* _Extrait étudié_
►
Parfois, faire preuve de patience avec les jeunes joueurs peut s'avérer payant. Lorsque le Canadien a choisi de se débarrasser de Mikhail Grabovski, en juillet 2008, il croyait se défaire d'un joueur à problèmes. D'un athlète immature qui, on s'en souviendra, avait déserté l'équipe en décidant de ne pas prendre le vol menant le Canadien vers Los Angeles après un match à Phoenix.

D'autres épisodes ont suivi une fois Grabovski fut devenu un Maple Leafs. Qu'on se souvienne de ces matchs au Centre Bell où il cherchait constamment à s'en prendre à son ancien coéquipier Sergei Kostitsyn. Ou encore de cette arrestation après une bagarre dans un bar de Vancouver pendant les Jeux olympiques.

Pourtant, Grabovski a atteint des sommets personnels l'an dernier avec 29 buts et 58 points, des chiffres qu'il surpassera cette année s'il maintient le rythme actuel. Compétiteur féroce, il est devenu avec les années un joueur aussi fiable dans sa zone que dangereux à l'attaque.

Et à en croire l'entraîneur-chef des Leafs, Grabovski a pris beaucoup de maturité.

«Il est mentalement, si ce n'est physiquement, le joueur le plus dur de notre équipe», a soutenu Ron Wilson lors d'une entrevue à TSN.

«Si je suis différent aujourd'hui, c'est que j'ai maintenant une famille, soutient Grabovski, père de deux très jeunes enfants.

«Je pense en fonction de l'avenir et non du passé.»

Un autre Bulldogs échangé

Que s'est-il donc passé pour que le jeune joueur impétueux qui ne cadrait plus dans les plans du Canadien devienne à Toronto un centre capable d'amasser 60 points et de faire le boulot tant dans sa zone qu'en territoire adverse ?

«Guy Carbonneau le faisait jouer sur le quatrième trio et voulait en faire un centre défensif», se souvient l'agent Gary Greenstin, chez qui Grabovski s'était réfugié la nuit où il avait fait faux bond à l'équipe.

«Mikhail ne cadrait pas dans ce système-là. Alors au mois de mai, je suis allé voir le DG Bob Gainey et je l'ai averti qu'il ne signerait pas de nouveau contrat avec le Canadien.»

Grabovski était convaincu d'avoir fait bonne impression, la saison précédente, en aidant les Bulldogs de Hamilton à remporter le championnat.
◄
* _Énoncé écrit_
Réécrivez sous forme de liste le paragraphe de l'extrait ci-dessus qui commence par « Pourtant, Grabovski a atteint », en gardant ses faits principaux.

* _Données de coordonnées des items_
►
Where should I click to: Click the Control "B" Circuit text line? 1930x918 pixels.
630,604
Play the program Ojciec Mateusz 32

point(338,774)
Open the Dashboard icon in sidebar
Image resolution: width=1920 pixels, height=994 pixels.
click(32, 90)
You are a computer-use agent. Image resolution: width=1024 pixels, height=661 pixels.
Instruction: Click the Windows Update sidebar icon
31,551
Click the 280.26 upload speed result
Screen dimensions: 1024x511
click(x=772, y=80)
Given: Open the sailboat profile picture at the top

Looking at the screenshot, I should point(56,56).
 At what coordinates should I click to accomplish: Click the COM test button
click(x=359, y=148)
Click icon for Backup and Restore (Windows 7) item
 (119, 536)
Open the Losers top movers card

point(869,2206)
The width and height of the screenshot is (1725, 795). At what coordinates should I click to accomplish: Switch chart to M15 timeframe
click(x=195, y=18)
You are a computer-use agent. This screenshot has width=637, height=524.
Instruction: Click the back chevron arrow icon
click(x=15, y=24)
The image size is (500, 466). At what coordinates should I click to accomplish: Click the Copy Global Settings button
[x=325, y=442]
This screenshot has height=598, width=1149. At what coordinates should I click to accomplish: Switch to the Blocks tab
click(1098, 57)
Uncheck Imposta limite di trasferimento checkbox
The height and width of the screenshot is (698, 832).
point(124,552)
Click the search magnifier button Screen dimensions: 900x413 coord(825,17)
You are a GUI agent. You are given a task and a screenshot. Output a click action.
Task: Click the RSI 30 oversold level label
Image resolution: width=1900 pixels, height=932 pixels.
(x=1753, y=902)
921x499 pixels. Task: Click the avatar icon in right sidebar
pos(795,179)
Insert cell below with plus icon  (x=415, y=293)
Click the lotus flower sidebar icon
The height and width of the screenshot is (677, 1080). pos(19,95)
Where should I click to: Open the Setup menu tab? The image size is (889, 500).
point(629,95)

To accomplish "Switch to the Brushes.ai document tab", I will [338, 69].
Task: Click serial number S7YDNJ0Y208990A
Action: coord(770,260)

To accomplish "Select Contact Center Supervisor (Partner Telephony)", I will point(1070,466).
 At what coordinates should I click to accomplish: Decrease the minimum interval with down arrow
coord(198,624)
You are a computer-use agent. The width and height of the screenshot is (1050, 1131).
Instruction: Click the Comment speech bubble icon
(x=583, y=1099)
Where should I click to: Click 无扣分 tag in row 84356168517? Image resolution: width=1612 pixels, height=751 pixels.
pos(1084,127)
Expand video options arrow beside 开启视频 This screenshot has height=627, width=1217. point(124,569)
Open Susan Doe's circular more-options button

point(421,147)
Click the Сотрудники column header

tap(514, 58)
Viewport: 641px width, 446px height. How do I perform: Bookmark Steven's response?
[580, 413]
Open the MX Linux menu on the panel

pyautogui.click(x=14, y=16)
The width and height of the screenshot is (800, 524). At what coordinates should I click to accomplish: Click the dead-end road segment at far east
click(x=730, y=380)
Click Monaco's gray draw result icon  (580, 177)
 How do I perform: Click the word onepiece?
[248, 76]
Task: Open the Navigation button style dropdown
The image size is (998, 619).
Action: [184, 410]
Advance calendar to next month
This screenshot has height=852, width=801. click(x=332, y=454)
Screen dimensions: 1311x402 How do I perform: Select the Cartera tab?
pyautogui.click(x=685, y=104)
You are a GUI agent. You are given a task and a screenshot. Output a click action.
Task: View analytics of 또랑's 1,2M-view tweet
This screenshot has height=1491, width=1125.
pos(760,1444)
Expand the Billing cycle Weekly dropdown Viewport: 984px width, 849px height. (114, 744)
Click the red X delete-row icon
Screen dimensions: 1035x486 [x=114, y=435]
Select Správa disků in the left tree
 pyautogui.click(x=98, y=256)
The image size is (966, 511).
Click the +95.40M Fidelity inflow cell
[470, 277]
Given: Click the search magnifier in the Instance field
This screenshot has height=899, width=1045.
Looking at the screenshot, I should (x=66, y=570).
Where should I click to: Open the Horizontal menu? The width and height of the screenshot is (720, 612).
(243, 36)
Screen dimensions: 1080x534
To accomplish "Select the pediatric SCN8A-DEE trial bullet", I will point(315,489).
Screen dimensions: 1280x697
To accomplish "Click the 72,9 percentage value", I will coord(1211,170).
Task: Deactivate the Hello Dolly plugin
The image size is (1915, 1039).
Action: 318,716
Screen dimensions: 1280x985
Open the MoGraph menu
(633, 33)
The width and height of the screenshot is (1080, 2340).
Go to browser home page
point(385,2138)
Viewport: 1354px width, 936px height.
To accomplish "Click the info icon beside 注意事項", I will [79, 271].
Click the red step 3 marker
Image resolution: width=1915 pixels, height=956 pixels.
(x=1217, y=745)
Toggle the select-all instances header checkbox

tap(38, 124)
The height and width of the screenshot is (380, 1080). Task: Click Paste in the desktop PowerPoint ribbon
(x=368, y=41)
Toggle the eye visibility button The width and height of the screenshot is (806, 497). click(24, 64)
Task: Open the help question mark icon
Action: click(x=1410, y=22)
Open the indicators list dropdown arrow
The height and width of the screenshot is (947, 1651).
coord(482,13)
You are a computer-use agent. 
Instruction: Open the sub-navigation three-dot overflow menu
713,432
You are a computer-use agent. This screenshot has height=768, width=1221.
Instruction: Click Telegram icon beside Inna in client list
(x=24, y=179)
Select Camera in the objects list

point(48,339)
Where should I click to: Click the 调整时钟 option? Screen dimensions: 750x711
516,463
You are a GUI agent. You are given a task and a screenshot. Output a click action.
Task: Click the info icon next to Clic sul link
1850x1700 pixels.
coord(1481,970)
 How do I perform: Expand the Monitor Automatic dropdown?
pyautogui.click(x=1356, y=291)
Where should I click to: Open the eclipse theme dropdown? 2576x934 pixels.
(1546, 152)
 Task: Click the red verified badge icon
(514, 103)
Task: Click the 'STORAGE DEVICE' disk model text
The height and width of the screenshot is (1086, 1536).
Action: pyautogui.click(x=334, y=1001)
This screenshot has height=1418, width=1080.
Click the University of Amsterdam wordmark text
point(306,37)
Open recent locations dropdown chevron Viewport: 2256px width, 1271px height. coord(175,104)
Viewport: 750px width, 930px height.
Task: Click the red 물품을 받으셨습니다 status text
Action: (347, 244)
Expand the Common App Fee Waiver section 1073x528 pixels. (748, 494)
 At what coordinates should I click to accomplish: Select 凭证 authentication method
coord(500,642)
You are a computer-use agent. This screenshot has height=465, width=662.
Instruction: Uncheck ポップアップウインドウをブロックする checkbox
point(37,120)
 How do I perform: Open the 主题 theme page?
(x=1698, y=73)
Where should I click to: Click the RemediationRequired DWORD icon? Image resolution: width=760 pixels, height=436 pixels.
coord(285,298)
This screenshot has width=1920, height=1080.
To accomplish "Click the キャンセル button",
◄
* _Corrigé de l'exercice_
- L'an dernier, Grabovski a atteint des sommets personnels : 29 buts et 58 points.
- S'il maintient le rythme actuel, il dépassera ces chiffres cette année.
- Compétiteur féroce, il est devenu avec les années aussi fiable dans sa zone que dangereux à l'attaque.